---------- Dataset rows

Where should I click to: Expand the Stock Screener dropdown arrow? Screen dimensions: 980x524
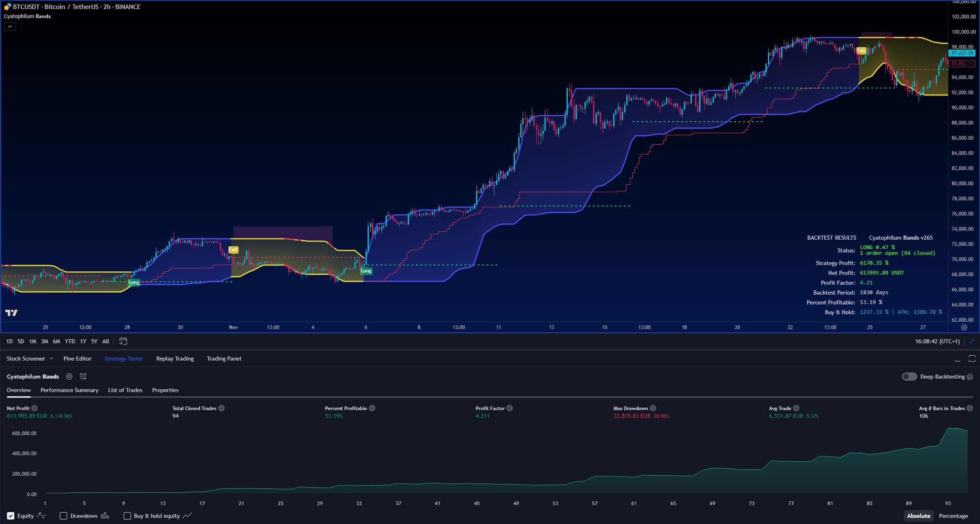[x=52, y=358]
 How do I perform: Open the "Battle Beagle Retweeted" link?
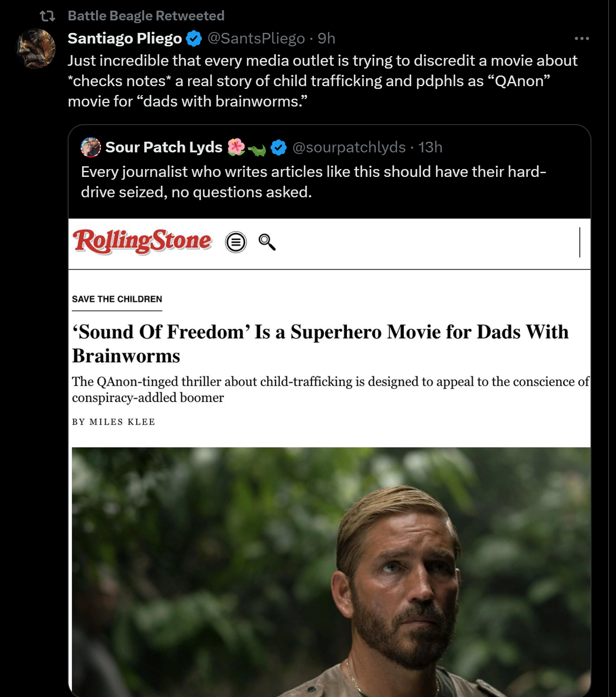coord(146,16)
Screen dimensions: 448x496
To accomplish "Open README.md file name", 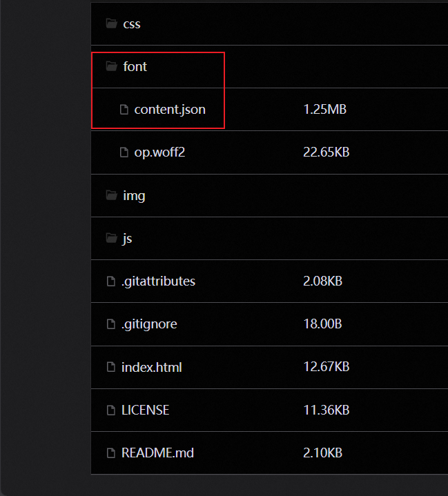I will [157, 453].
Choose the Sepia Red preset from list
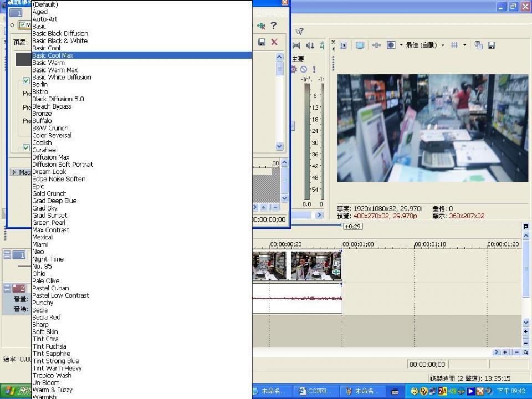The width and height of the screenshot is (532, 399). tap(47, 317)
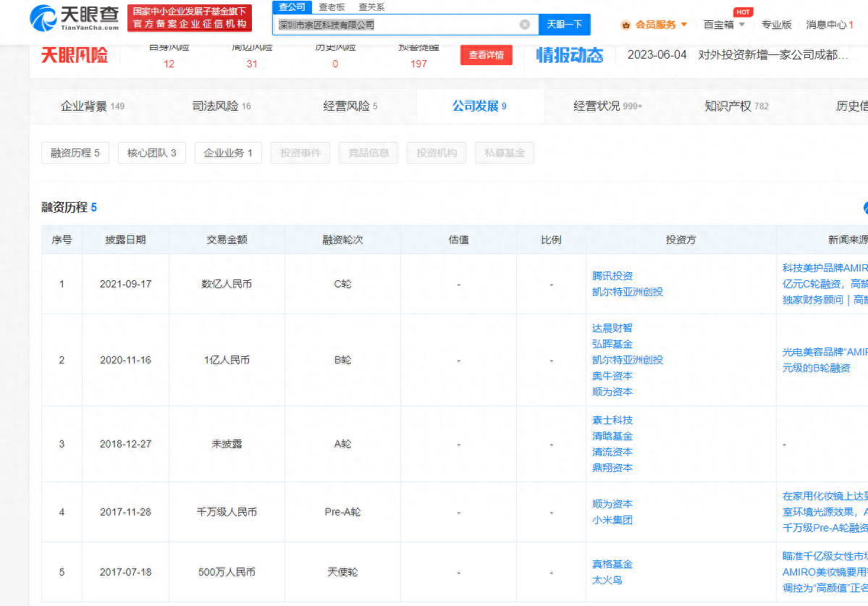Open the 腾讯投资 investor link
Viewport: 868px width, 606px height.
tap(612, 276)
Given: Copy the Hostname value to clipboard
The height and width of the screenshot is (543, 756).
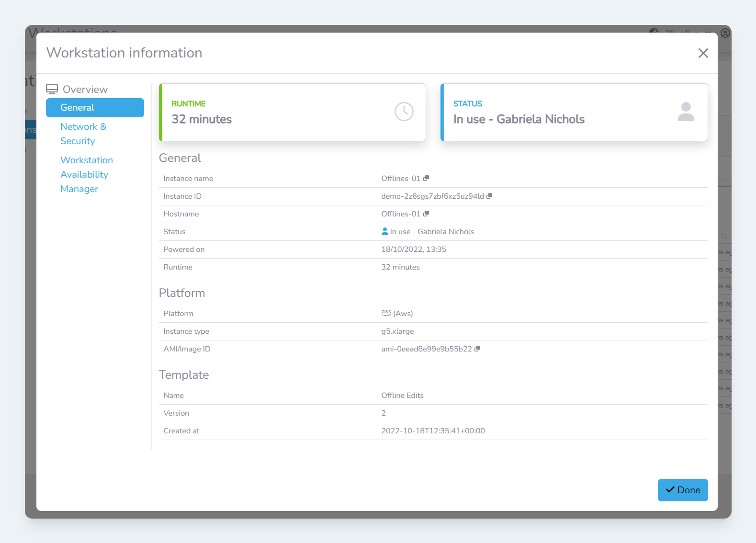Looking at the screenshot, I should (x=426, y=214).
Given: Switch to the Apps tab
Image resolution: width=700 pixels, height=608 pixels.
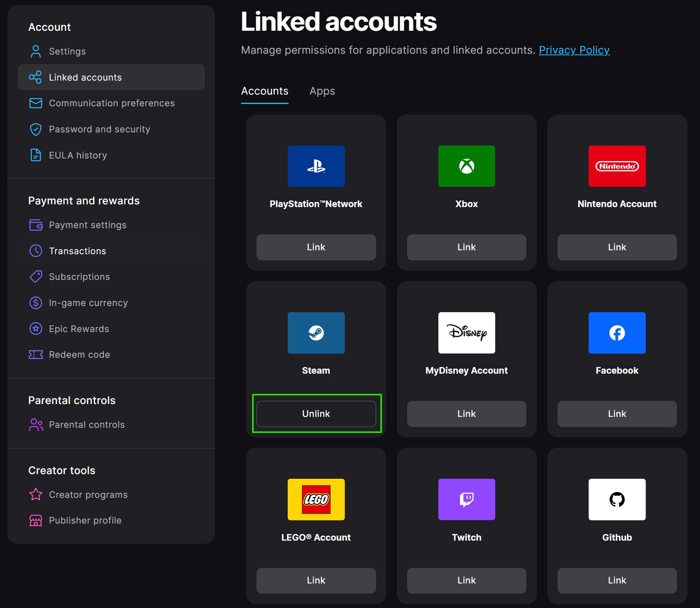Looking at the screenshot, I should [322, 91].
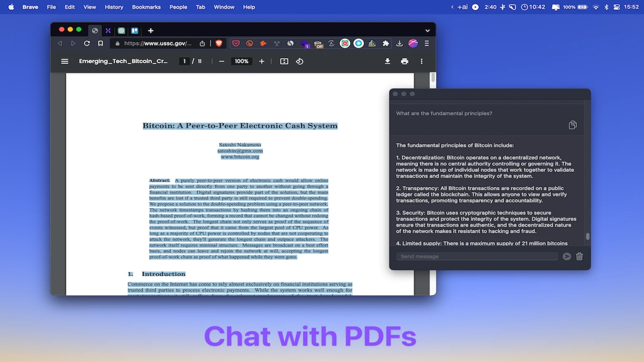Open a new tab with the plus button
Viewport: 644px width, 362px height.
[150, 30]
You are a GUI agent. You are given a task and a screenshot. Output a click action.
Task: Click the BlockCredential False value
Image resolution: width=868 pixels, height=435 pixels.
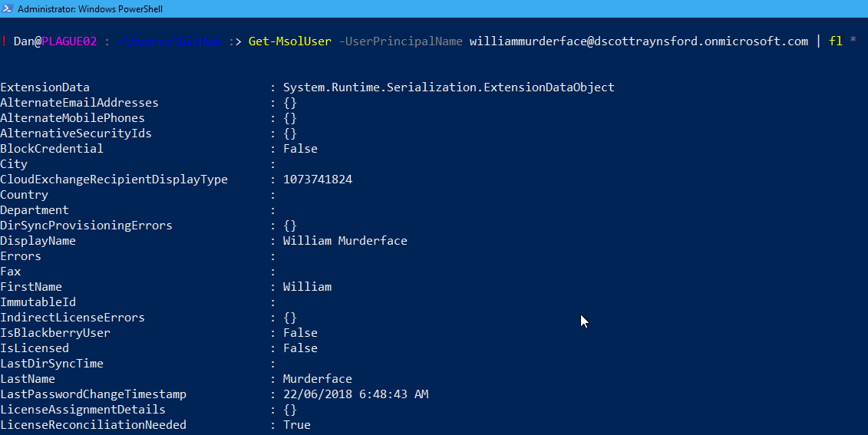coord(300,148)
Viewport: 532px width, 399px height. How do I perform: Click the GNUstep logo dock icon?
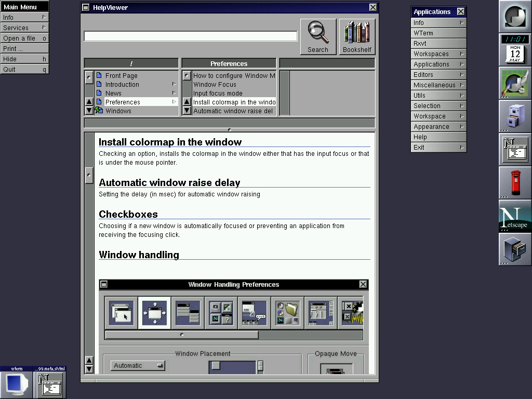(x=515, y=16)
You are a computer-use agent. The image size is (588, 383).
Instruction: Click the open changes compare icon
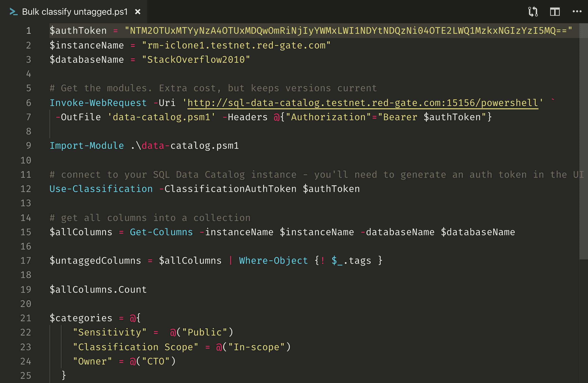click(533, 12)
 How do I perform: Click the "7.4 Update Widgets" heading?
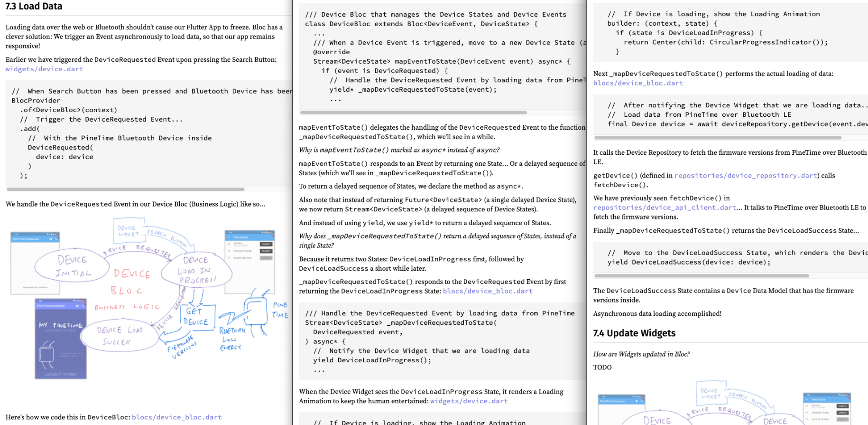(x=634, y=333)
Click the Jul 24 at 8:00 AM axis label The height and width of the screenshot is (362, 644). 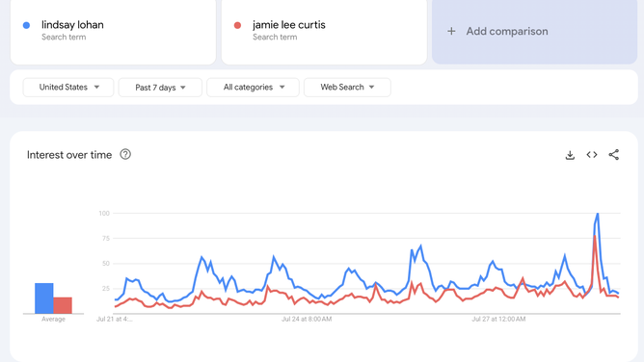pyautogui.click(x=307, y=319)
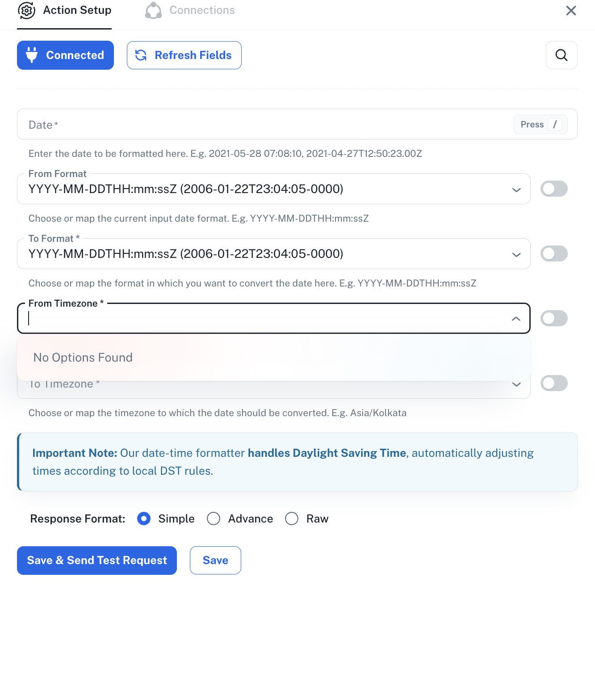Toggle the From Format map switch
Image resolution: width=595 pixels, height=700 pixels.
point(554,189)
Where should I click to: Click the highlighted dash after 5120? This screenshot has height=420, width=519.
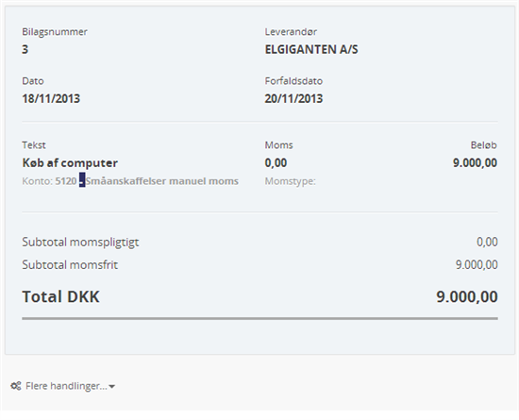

--------------------

:: Task statement ::
Rewrite the items starting with the line that contains "Given: Switch to the Apps tab" and going on through the line that contains "(x=515, y=16)" as a Markdown table with the columns Number and Record line, skipping blank lines and leaving out the pictures.

:: Written answer ::
| Number | Record line |
|---|---|
| 1 | Given: Switch to the Apps tab |
| 2 | Image resolution: width=700 pixels, height=608 pixels. |
| 3 | Looking at the screenshot, I should [322, 91]. |
| 4 | Open a new tab with the plus button |
| 5 | Viewport: 644px width, 362px height. |
| 6 | [150, 30] |
| 7 | You are a GUI agent. You are given a task and a screenshot. Output a click action. |
| 8 | Task: Click the BlockCredential False value |
| 9 | Image resolution: width=868 pixels, height=435 pixels. |
| 10 | coord(300,148) |
| 11 | Viewport: 532px width, 399px height. How do I perform: Click the GNUstep logo dock icon? |
| 12 | (x=515, y=16) |